A la pause de midi, on passe en revue ses mails : pubs multiples et sans fin, informations contradictoires sur l’organisation de la reprise/des examens, consignes d’exercices floues, profs portés disparus qu’on harcèle de messages, refus de stage pour cause de situation sanitaire tendue… Certains envoient des appels à l’aide sur la conversation de promo. « Vous aussi vous trouvez qu’on à trop de trucs à faire ?  Venez, on demande un délai au prof » – « Qui a compris ce qu’il fallait faire pour le devoir de M. Trucmuche ? ». Où, plus inquiétant : « J’en peux plus, je craque », « Je veux arrêter, je ne sais plus quoi faire de ma vie, ce qu’on fait n’a plus de sens »
Des camarades ont tenté de joindre le service de psychologues universitaires, mais celui-ci est saturé et le délai de rendez-vous se compte en mois. Alors l’écoute se fait entre pairs, quand la taille de la promo et la proximité avec les collègues le permet. Via une autre appli de communication, une étudiante pleure pendant qu’une autre essaie de la réconforter comme elle peut à travers son écran.           

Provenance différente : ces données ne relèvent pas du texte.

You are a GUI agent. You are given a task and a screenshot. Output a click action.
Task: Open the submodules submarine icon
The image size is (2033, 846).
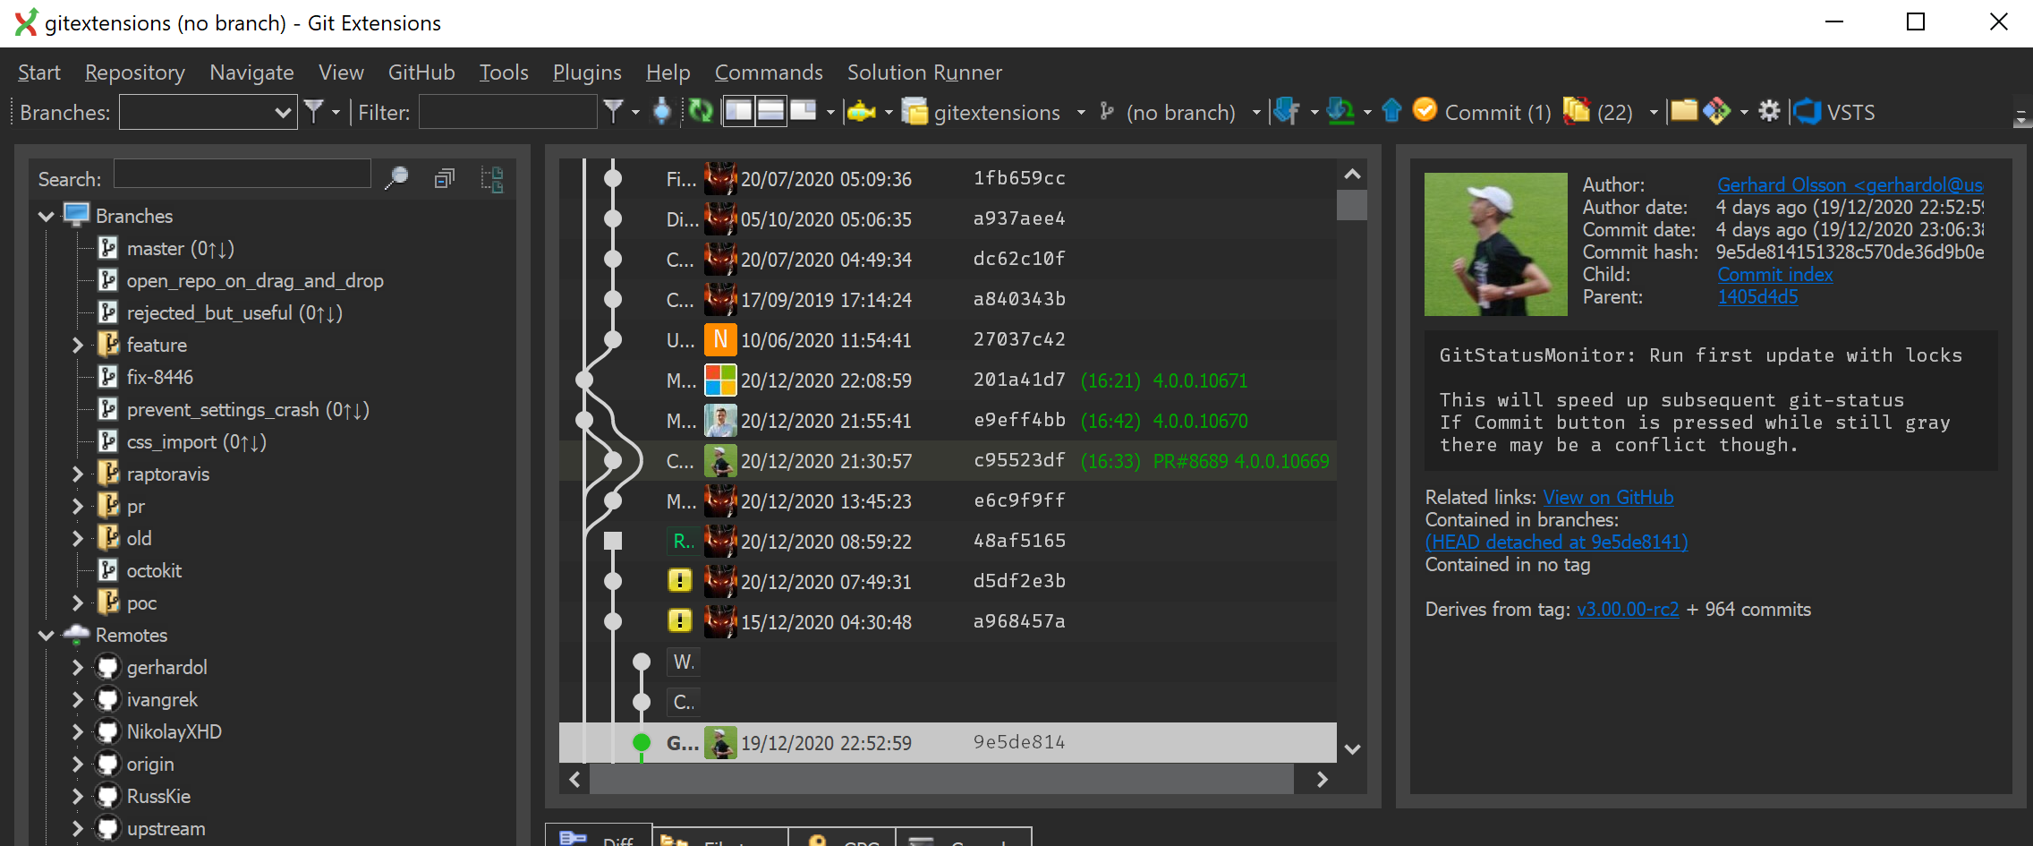point(863,111)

13H 30, les enseignements reprennent. Une voix nous parle derrière un écran noir, interrompant une partie d’échecs en ligne pour débuter un cours que tout le monde écoutera d’une oreille, trop occupé à faire sa vaisselle, mettre de l’ordre dans son appartement où glander sur les réseaux sociaux. Pour tuer le temps, certains font des montages photos avec les têtes de cadavres qui apparaissent sur les vignettes Zoom, d’autres coupent le son du prof qui parlent et mettent le dernier rappeur à la mode en fond sonore pour donner l’impression que l’enseignant a un flow de malade. Bref, on s’occupe comme on peut. Le prof’ pose des questions, un silence gênant s’en suit, tout le monde se sent seul et personne n’ose prendre la parole, les moments de blancs se succèdent.     
Vers 16h 30, la voix éthérée derrière l’écran vous soumet un devoir à rendre, en groupe. Avec des gens que vous ne connaissez que finalement très peu et que vous n’avez quasiment jamais vu en vrai. La « socialisation » avec les camarades de promo s’effectue donc elle aussi sur Zoom, après les cours. Une fois cela bouclé, il ne restera que cet exposé et ce projet de recherche à terminer. Encore une fois, les frontières entre vie universitaire, vie domestique et relationnelle se rompent, et comme la libellule dans une chanson de Stupeflip, on à l’impression que le temps n’existe pas.    
Mais paradoxalement, ce même temps manque cruellement avec ce foutu couvre-feu. A peine le temps d’aller dépenser les 150 euros que les CROUS nous ont gracieusement offerts dans les supermarchés.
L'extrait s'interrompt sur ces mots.